Understand project statistics

Explore how to access and interpret word count statistics in both personal and corporate workspaces on Smartcat for project management.

Word count statistics is an oft-confusing topic as different CAT tools often have different approaches to calculating it. Let’s see how Smartcat handles this.

Personal workspace statistics for own projects

Word count statistics allow you to view the number of words and characters in the original text and estimate the amount of work required, taking into account repetitions and matches with the translation memory.

To calculate and view statistics, go to the project page and open the Statistics tab.

The calculation may take some time, depending on the number of documents, their volume, and the sizes of translation memories connected to the project.

You can reconfigure the set of documents or translation memories used to calculate the statistics for projects you have created. You can download the statistics in the following formats:

  • Trados XML — compatible with SDL Trados

  • Smartcat XLSX — for MS Excel or any other spreadsheet software

Clicking the Refresh button allows you to recalculate the statistics taking into account the current progress. (Technically, this will be due to the updated translation memory entries.)
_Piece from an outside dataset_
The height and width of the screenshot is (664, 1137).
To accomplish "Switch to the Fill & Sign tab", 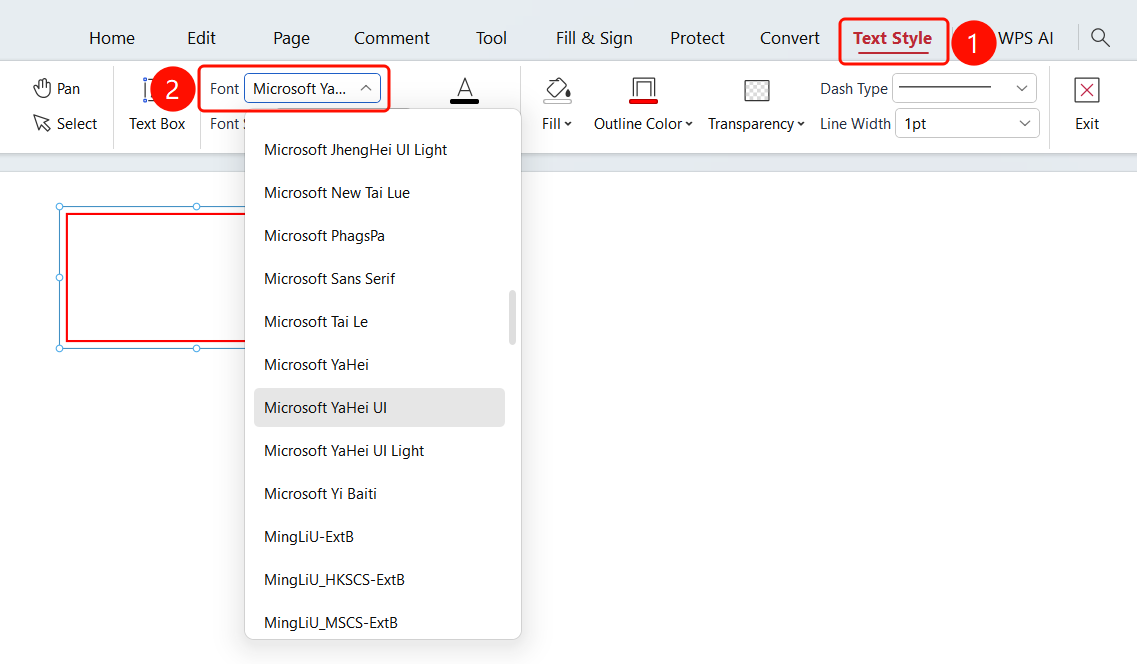I will pyautogui.click(x=594, y=38).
In this case, all the segments that have already been translated will be counted as 102% matches in the new “snapshot” as at a certain time and for the specified documents. Such an approach allows you to remember how many words there were in the very beginning before you started to work on the project. If you forgot to calculate statistics at the start, you can uncheck the translation memory that new entries were written to and refresh the statistics.
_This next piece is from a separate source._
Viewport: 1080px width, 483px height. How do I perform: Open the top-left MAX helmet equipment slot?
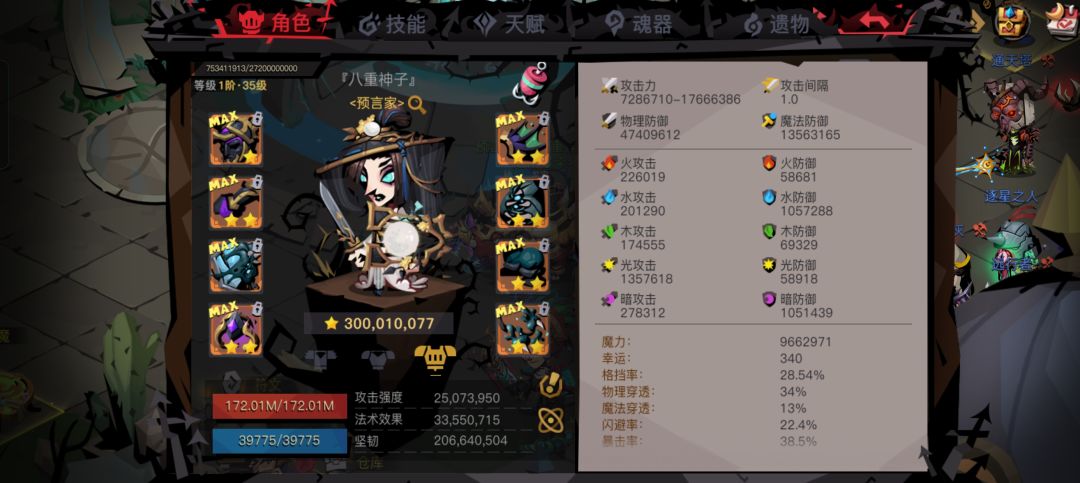(x=236, y=139)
Smartcat supports the following statistics:

  • Words

  • Asian characters

  • Pages, where 1 page = 250 words/Asian characters

  • Characters with spaces

  • Characters without spaces

For logographic languages, Smartcat indicates three columns instead of one:

  • Asian characters

  • Words in alphabetic languages

  • Words & Asian characters combined

Personal workspace statistics for assigned projects

If you have been invited to a project via the Smartcat Marketplace, you will not see the entire statistics as per the previous section. Instead, you will see the summary calculation for all your assigned tasks and workflow stages, e.g. Translation.
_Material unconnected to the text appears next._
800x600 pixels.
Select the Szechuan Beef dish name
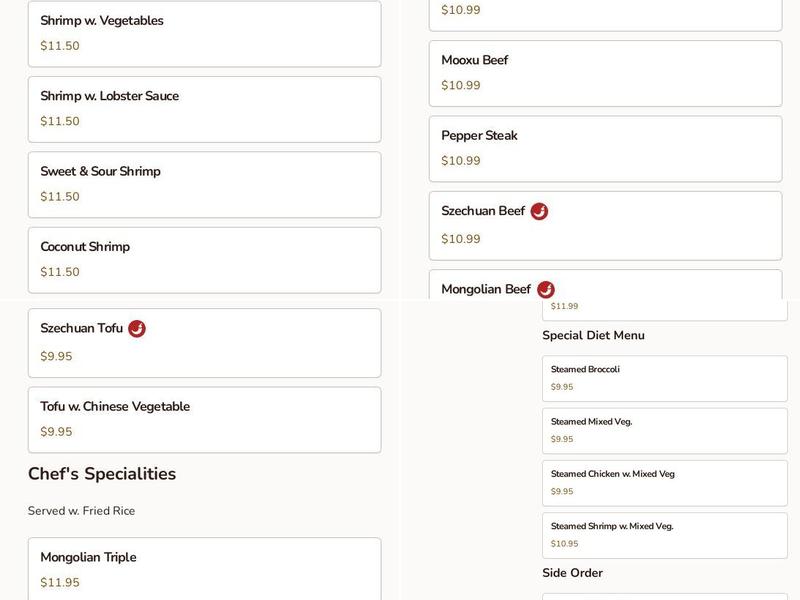[483, 211]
Here are things worth noted.

My tasks column shows a preliminary calculation of the price & volume of assigned work. You can see how many total words were assigned, the number of repetitions, and, most importantly, the number of effective words.

Effective words represent the number of words to be paid factored according to the customer’s settings of discounts for translation memory matches and repetitions.

Completed words are words you actually translated or edited. Smartcat calculates completed words in real time, so you can always see how much you have earned.

The Net rate scheme column shows the customer’s settings for discounts for repetitions and TM matches. The settings are different for different workflow stages, e.g. Translation.

The TM match rate represents how similar a segment’s text is to the one stored in the translation memory. The minimum match threshold is 50%. Matches below this threshold are considered new segments.

The final cost calculation may differ from the preliminary one, as Smartcat does not currently identify partial matches between segments that have not yet been recorded in the translation memory at the time of the preliminary cost calculation.

It is important to remember that in Smartcat, the cost calculation is always based on the number of words or Asian characters in the source text, not the translation.

Corporate workspace statistics

In basic principles of building statistics in the corporate workspace are no different from those in the personal space.

For each project, you can view the number of words or characters in documents and estimate the amount of work, taking into account repetitions and matches with the translation memory.

The statistics shows data the total number of words, segments, pages, and characters, the number of unique segments and matches with the connected TMs, the number of repetitions inside each file, and cross-file repetitions.

The corporate workspace provides more functionality and allows you to download statistics for each of the assigned contributors.

The statistics report contains the amount of work assigned to and completed by each contributor.

Statistics are downloaded in the XLSX format. A separate file is generated for each contributor. Each file contains data for a single language pair and a single task. If there are several stages or language pairs, a separate report is generated for each pair, i.e. each combination of a stage and a target language.

Statistics per assignee are generated after the assignment. Even though such statistics cannot be recalculated manually, it changes automatically depending on the assignee's progress.

You can also calculate the statistics using a different TM net rate, e.g. if you need to provide different pricing to your customer. You can set the TM net rate here.